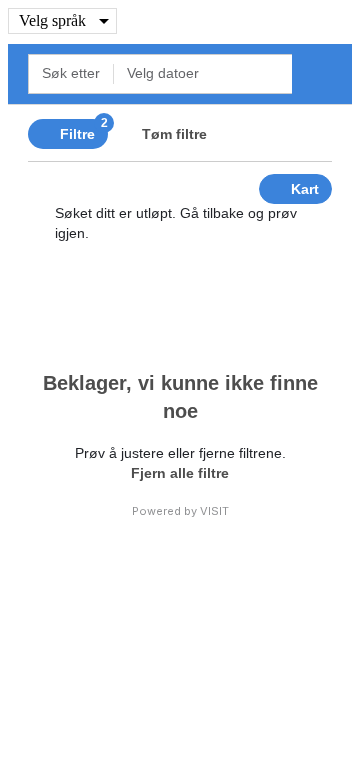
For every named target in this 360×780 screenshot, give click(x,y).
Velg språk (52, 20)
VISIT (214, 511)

--

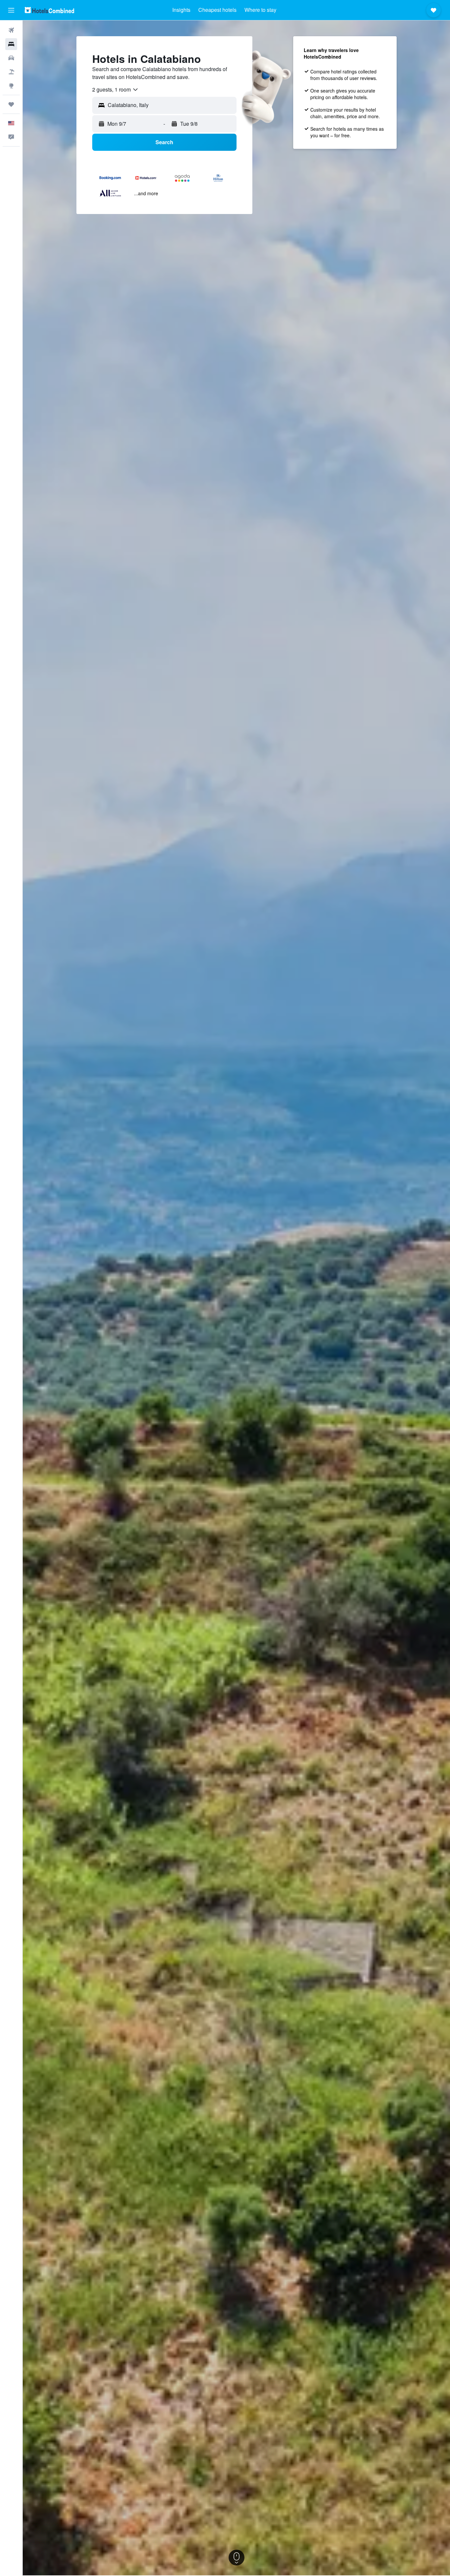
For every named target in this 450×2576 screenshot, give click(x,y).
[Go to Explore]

---

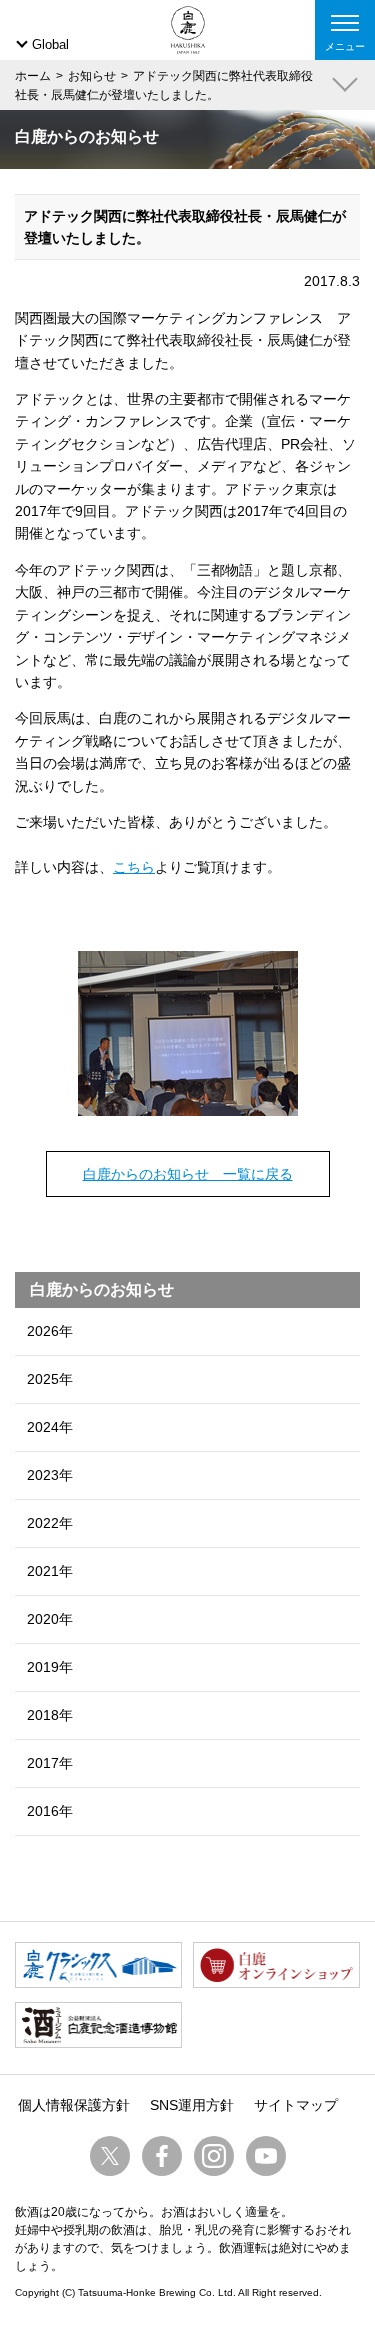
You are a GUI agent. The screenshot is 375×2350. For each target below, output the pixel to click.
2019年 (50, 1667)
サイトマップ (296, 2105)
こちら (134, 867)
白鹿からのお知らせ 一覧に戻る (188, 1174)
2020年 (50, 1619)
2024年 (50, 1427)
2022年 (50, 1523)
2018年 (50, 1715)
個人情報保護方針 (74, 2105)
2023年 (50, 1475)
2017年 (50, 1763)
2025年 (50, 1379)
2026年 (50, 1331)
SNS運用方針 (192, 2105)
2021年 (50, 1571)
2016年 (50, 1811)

- _How to complete this task_: Retype the portion of the data above that starts on the line with "サイトマップ (296, 2105)" and finishes on the line with "2016年 (50, 1811)", including both of those lines.

- _Exercise answer_:
サイトマップ (296, 2105)
こちら (134, 867)
白鹿からのお知らせ 一覧に戻る (188, 1174)
2020年 (50, 1619)
2024年 (50, 1427)
2022年 (50, 1523)
2018年 (50, 1715)
個人情報保護方針 (74, 2105)
2023年 (50, 1475)
2017年 (50, 1763)
2025年 (50, 1379)
2026年 (50, 1331)
SNS運用方針 (192, 2105)
2021年 (50, 1571)
2016年 (50, 1811)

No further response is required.